Exercise directions.
Copy out, exactly as they appear, the lines of the items that begin with the line containing "Switch to the Aufgaben tab" and continue through the last line of the items.
[start Data extract]
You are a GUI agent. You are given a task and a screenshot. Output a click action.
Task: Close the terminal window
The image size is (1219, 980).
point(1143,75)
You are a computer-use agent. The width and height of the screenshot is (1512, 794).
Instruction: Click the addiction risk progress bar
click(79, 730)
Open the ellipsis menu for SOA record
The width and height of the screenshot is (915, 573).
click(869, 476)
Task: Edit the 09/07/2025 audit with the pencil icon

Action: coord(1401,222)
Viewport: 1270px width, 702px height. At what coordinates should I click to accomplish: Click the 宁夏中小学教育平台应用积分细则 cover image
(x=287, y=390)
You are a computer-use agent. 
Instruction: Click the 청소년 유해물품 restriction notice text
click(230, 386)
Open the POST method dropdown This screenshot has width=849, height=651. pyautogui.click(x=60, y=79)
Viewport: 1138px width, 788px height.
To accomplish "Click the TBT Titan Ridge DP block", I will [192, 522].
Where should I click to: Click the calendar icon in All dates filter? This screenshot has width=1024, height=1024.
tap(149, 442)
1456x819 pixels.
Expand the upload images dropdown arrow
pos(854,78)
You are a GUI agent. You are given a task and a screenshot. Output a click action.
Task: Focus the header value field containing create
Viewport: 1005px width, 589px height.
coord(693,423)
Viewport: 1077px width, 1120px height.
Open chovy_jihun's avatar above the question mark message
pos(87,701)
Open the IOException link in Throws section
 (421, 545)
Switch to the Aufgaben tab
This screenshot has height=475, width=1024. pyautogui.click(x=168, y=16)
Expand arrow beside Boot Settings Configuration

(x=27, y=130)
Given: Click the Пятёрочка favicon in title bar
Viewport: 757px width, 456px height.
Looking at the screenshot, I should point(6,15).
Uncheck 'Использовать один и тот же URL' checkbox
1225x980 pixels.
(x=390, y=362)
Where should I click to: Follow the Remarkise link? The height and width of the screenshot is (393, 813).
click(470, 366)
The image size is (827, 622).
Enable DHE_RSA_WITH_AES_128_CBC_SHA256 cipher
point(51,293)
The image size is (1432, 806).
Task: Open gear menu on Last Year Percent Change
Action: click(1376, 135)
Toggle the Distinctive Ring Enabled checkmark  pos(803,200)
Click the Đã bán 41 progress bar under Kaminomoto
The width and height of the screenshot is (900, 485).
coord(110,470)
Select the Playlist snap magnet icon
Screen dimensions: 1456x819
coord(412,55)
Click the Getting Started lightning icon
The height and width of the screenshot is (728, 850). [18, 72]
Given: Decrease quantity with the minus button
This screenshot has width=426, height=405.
[end Data extract]
Answer to the exercise.
Switch to the Aufgaben tab
This screenshot has height=475, width=1024. pyautogui.click(x=168, y=16)
Expand arrow beside Boot Settings Configuration

(x=27, y=130)
Given: Click the Пятёрочка favicon in title bar
Viewport: 757px width, 456px height.
Looking at the screenshot, I should point(6,15).
Uncheck 'Использовать один и тот же URL' checkbox
1225x980 pixels.
(x=390, y=362)
Where should I click to: Follow the Remarkise link? The height and width of the screenshot is (393, 813).
click(470, 366)
The image size is (827, 622).
Enable DHE_RSA_WITH_AES_128_CBC_SHA256 cipher
point(51,293)
The image size is (1432, 806).
Task: Open gear menu on Last Year Percent Change
Action: click(1376, 135)
Toggle the Distinctive Ring Enabled checkmark  pos(803,200)
Click the Đã bán 41 progress bar under Kaminomoto
The width and height of the screenshot is (900, 485).
coord(110,470)
Select the Playlist snap magnet icon
Screen dimensions: 1456x819
coord(412,55)
Click the Getting Started lightning icon
The height and width of the screenshot is (728, 850). [18, 72]
Given: Decrease quantity with the minus button
This screenshot has width=426, height=405.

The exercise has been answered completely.